Differences between two normalization approaches I am currently try to normalize data.  But I am not sure the differences between $(x - \mu)/ \sigma$ and $x/\sigma$.  What are the advantages and differences of these two approaches?
 A: In the first one you center your data both by mean and variance; which means that your normalized data will be a 0-mean collection and have a variance of 1. In the second case, you simply normalize the variance so that you normalized collection will have a unit variance. I'll give you examples of those processes in the case of machine-learning algorithms.
Why is it important and when should I use it? 
Normalizing your data with variance (meaning creating a $x'$ that have a variance of 1) is really important most of the time because it scales every dimension of your feature vector to one so that their magnitude become comparable. It means that if you learn an algoithm that gives you weights on your data dimension (say $x=(x_1,x_2)$ and you learn a classifier with weights $w=(w_1,w_2)$) then you can compare those weights and tell that if $w_1 > w_2$ the impact of dimension 1 is higher than the one of dimension 2. I think it should be done most of the times!

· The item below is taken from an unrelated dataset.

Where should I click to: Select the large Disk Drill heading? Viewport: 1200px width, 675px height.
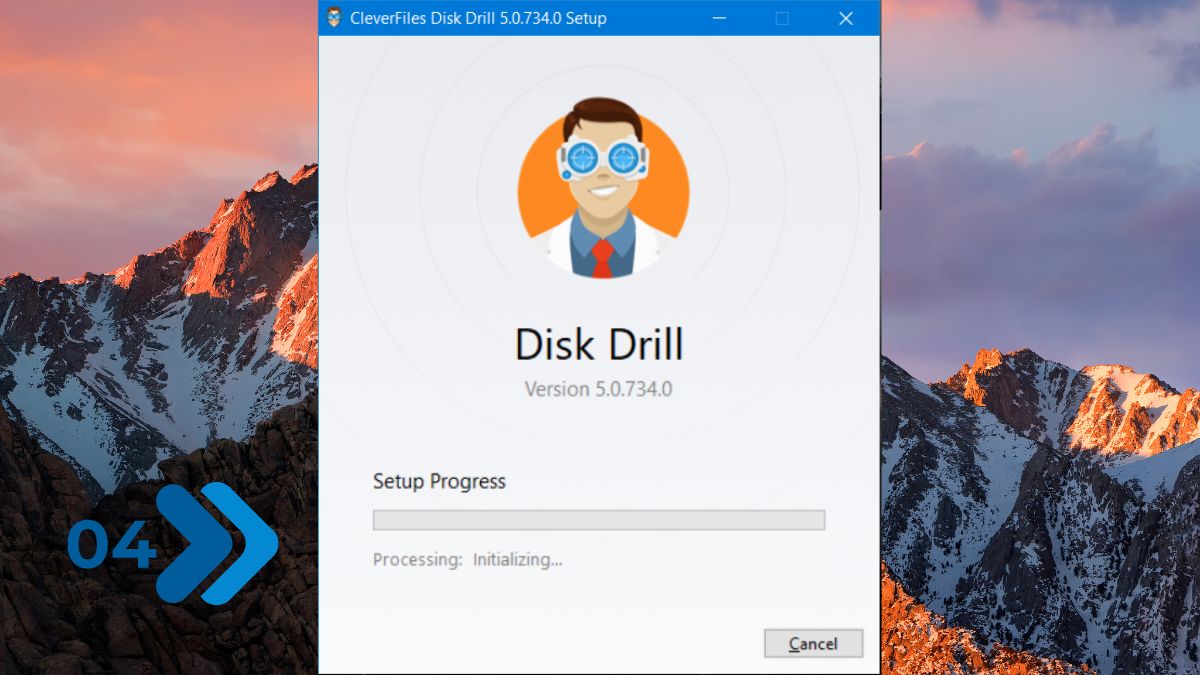(598, 345)
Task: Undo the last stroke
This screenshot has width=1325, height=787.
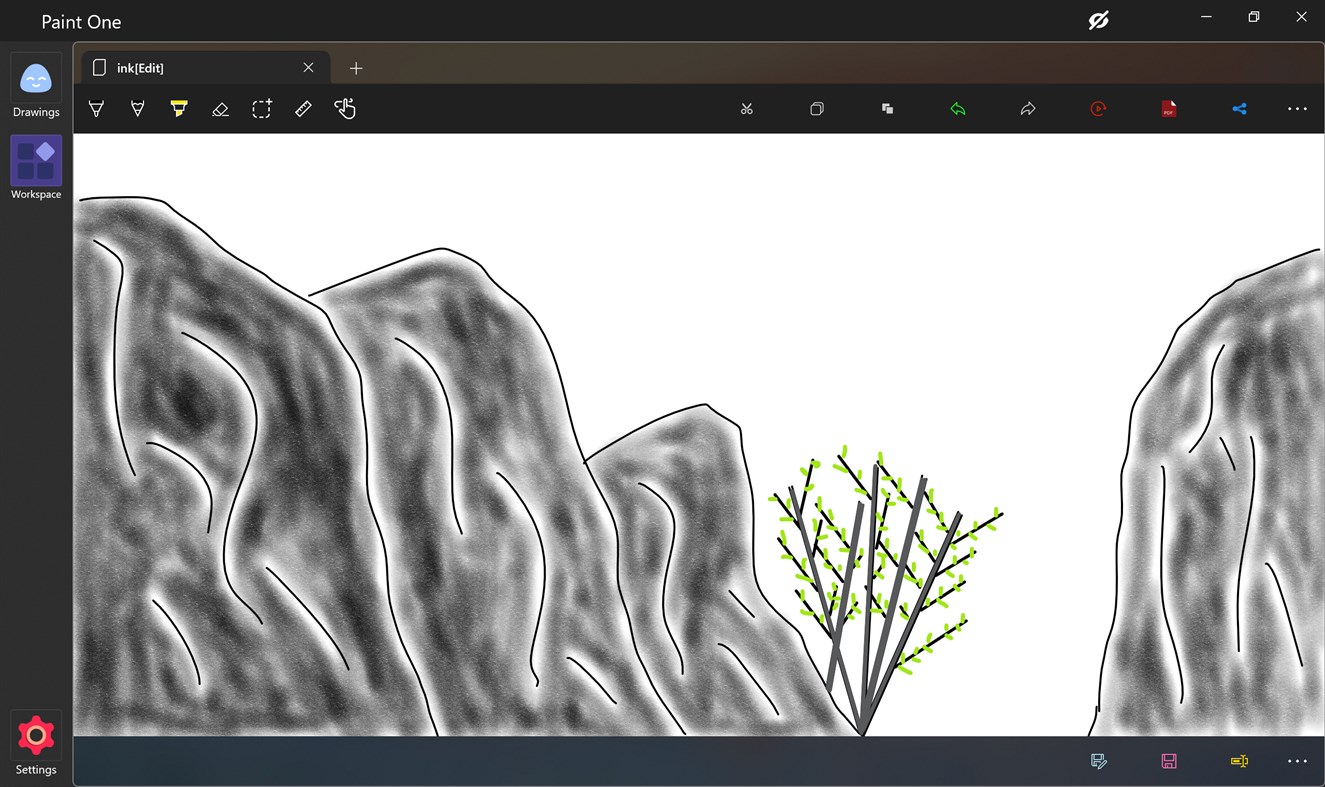Action: pyautogui.click(x=957, y=108)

Normalizing with mean is slightly subtler. It will change the interpretation of the intercept of a learned model, meaning if you want to predict $y=w_1x_1 + w_2x_2 + b$ then we've seen that if you haven't normalized your data with the variance then you wouldn't be able to compare the weights. If you haven't centered your data with mean you cannot give precise information over $b$ (the intercept). But if you have then you have: $b=\mathbb{E} y$ which is quite a nice result.
Caution with mean-centering: depending on the implementation or framework you use, centering with mean can be harmful because it can break sparsity and get your code to become very inefficient! So take care, sometimes it's better to prototype your algorithms with mean-centering for interpretability but not to do it with your whole dataset when deploying to production for performances.